Dataset entries:
%%
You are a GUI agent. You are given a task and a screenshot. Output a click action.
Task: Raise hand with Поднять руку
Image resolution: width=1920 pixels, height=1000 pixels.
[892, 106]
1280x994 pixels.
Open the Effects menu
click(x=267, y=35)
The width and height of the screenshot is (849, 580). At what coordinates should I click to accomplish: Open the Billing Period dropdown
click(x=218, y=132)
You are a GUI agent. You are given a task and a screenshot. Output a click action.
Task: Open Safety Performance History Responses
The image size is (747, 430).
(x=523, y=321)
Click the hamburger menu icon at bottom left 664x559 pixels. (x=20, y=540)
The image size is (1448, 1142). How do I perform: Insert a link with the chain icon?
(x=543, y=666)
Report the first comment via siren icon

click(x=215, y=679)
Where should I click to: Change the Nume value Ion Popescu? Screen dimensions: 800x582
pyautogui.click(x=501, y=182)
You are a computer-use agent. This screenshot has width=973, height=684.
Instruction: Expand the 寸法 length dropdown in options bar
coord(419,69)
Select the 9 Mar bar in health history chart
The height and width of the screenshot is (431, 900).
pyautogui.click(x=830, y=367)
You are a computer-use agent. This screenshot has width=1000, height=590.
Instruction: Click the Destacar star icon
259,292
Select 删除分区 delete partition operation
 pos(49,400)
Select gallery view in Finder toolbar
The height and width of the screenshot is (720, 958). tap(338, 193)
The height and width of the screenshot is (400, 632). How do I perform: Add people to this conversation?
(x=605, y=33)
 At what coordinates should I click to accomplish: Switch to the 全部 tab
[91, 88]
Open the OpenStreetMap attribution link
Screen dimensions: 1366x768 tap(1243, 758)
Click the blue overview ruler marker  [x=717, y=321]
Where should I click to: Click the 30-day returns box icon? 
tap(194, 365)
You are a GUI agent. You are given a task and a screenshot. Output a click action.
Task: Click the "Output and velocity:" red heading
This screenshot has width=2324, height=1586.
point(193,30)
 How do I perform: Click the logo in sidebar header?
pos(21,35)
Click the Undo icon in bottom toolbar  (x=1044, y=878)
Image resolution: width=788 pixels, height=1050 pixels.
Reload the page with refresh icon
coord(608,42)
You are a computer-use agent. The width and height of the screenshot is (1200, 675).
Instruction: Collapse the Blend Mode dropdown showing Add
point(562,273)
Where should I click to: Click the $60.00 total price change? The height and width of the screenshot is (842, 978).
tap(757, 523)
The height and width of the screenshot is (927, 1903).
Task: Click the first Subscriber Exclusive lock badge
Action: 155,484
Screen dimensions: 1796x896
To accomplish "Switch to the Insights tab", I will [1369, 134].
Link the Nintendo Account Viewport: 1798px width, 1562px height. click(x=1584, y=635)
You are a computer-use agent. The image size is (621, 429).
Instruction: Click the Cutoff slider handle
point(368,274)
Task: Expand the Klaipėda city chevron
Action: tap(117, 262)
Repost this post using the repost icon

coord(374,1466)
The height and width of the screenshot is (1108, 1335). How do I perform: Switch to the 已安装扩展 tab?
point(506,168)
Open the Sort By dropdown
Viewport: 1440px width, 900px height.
%%
● THE PROBLEM
Work out how many lines of the data above hold the word "agent", and write only the count.

● SOLUTION FOR THIS EXERCISE
7